# Ports are Blocked - No Router, Firewall Off - So frustrated



## rkittleberger

Ok, here's my extremely baffling situation:

- Going straight to a modem bypassing the router
- Fresh install of Windows 7 64-bit without ANY third party software
- Firewall is off

...and ALL my ports seemed to be blocked, or stealth.

My main issue was that I just wanted to be able to play Modern Warfare 2 multiplayer but the game timed out every time I tried to join a match online. I began to realize this was the case with any game I tried to play online. Any ideas here? A bit more info:

ISP: Comcast
Modem: ubee D3.0 Cable Modem
Router: Lynksys E1000 (this shouldn't matter though since the result is the same going straight into the modem)

Thanks in advance!


----------



## rkittleberger

Anyone got any thoughts on this? I'm totally stumped.


----------



## Wand3r3r

You can't open ports without a router in place. All ports are blocked by default. To open ports you need to forward them. You can't forward them without a router. I would suggest going to portforward.com and review the documents on port forwarding.


----------



## Jason09

Let's make sure your modem is not functioning as a modem/router combo. Go to Start>All Programs>Accessories>Command Prompt. In the prompt, type *ipconfig.* Compare the IP address shown there to the address at What Is My IP Address - Shows Your IP Address. Are they the same or different?


----------



## rkittleberger

Gotcha. I have a Linksys E1000 router, and I've gone through the process on portforward.com for Modern Warfare 2, but to no avail. I'll check on weather or not my modem is functioning as a router as well. My guess is no, but I'll double check and post accordingly. Thanks for the feedback guys.


----------



## rkittleberger

They're the same. I assume that means that my modem is _not_ functioning as a router?


----------



## Jason09

Yes, you are correct. What software firewall are you using?


----------



## Wand3r3r

"I assume that means that my modem is not functioning as a router? "

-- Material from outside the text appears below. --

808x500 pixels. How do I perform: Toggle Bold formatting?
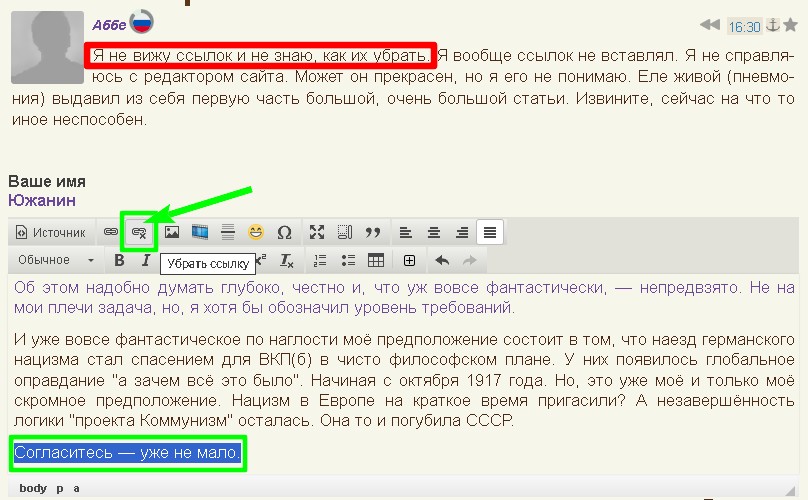(119, 260)
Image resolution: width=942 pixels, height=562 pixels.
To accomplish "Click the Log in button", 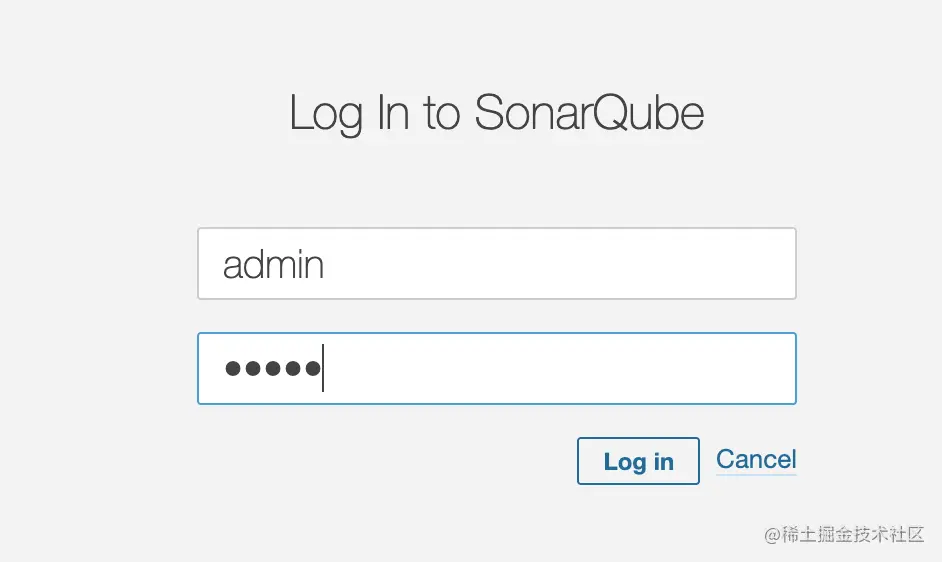I will (638, 461).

Only if you got that public ip on a workstation directly connected to the modem.

This means you did a ipconfig when connected to the modem and you saw the assigned ip as the same as the one you are saying is your public ip.

Is this the case?

If not, your modem is a modem router

This being the case you need to get into this unit or talk to the isp about putting it in bridge mode


----------



## rkittleberger

The workstation was directly connected to the modem, so we should be ok there. As far as a firewall goes, the only one in place in the windows firewall, which I've tried both off and on. It doesn't seem to make a difference either way. I've also since tried a new router, again same result.

So just to recap...

1. Fresh install of windows 7 64-bit
2. Two different routers, both with ports forwarded
3. Modem ok.
4. No firewall

All this, and still can't connect to multiplayer servers on any PC game. I'm runnin out of race track haha.


----------



## Wand3r3r

rkittleberger doesn't appear you understood me.

3. Modem ok. <--- we don't know this yet

When you connected a workstation to the modem and you did a ipconfig WAS THE IP ADDRESS THE SAME AS YOU SEE when you go to whatsmyip or ipchicken?

Lets just cut to the chase. Please post the results of a ipconfig /all when connected directly to the modem.


----------



## rkittleberger

rkittleberger said:


> They're the same. I assume that means that my modem is _not_ functioning as a router?


I answered that question here ^^^ 

I also understood your question quite clearly, and answered accordingly. 

With the workstation connected directly to the modem the IP address listed in IP config and the IP addressed displayed at "whatismyip" is exactly the same.

I could do it again, just to double check, but I followed these instructions to the letter.


----------



## Wand3r3r

"the IP address listed in IP config and the IP addressed displayed at "whatismyip" is exactly the same."

Great. We can eliminate the modem as a cause point.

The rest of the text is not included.